**Work instructions**. Below is a listing; reproduce exactly its lines from the one containing "Where should I click to: Open the Profile" to its last line, both ends kept, and no other lines.
▶
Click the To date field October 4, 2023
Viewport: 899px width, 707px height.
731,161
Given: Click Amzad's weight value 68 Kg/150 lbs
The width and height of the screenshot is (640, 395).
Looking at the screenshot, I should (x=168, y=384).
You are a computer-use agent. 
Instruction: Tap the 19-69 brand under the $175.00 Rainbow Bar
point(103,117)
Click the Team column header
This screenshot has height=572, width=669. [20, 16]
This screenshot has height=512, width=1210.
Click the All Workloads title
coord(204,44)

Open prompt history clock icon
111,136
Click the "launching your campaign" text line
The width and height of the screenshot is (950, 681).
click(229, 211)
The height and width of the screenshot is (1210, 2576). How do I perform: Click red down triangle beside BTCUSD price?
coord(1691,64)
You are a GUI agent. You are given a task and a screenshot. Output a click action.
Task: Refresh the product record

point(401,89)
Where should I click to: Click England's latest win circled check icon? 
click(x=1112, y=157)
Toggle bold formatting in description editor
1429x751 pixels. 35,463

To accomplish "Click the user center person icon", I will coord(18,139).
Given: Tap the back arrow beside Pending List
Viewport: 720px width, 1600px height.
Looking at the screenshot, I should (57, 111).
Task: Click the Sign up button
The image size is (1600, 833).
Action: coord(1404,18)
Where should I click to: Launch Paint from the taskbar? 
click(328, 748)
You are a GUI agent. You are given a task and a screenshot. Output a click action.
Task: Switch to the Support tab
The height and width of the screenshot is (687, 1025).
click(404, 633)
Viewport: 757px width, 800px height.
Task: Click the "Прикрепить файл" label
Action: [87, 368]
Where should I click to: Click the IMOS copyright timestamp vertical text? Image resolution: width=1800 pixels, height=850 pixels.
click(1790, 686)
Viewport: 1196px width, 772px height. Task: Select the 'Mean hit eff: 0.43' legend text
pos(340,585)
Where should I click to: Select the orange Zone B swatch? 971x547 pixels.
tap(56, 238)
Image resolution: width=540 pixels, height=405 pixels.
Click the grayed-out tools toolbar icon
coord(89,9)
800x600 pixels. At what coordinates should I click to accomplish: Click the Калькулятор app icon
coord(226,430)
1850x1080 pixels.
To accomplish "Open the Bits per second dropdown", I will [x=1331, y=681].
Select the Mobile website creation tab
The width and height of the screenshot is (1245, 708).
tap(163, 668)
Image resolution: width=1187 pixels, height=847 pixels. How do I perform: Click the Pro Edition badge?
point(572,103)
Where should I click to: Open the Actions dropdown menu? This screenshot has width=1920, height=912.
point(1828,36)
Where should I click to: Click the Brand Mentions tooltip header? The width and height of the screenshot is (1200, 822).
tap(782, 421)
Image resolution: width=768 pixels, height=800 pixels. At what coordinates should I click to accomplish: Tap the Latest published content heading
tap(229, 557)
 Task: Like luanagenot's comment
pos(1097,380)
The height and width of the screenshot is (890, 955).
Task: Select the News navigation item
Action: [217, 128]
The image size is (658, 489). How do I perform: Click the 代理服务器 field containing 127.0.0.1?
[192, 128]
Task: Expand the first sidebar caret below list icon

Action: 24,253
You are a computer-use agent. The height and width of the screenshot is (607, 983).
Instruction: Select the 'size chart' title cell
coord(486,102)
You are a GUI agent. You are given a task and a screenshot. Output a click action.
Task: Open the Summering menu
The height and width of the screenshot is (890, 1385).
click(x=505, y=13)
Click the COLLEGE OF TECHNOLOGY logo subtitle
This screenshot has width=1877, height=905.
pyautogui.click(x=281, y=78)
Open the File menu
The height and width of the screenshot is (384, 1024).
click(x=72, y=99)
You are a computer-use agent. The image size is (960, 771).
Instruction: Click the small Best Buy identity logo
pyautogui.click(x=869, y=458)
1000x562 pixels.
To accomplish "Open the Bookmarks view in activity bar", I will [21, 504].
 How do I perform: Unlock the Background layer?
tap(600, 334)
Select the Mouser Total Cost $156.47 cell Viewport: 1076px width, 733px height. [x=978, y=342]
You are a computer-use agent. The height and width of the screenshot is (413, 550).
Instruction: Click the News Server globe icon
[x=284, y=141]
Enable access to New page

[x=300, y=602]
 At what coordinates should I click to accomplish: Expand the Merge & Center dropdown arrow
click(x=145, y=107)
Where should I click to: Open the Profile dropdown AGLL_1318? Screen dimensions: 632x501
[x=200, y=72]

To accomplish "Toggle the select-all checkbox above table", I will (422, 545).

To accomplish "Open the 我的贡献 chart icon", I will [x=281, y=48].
◀
**Result**.
Where should I click to: Open the Profile dropdown AGLL_1318? Screen dimensions: 632x501
[x=200, y=72]

To accomplish "Toggle the select-all checkbox above table", I will (422, 545).

To accomplish "Open the 我的贡献 chart icon", I will [x=281, y=48].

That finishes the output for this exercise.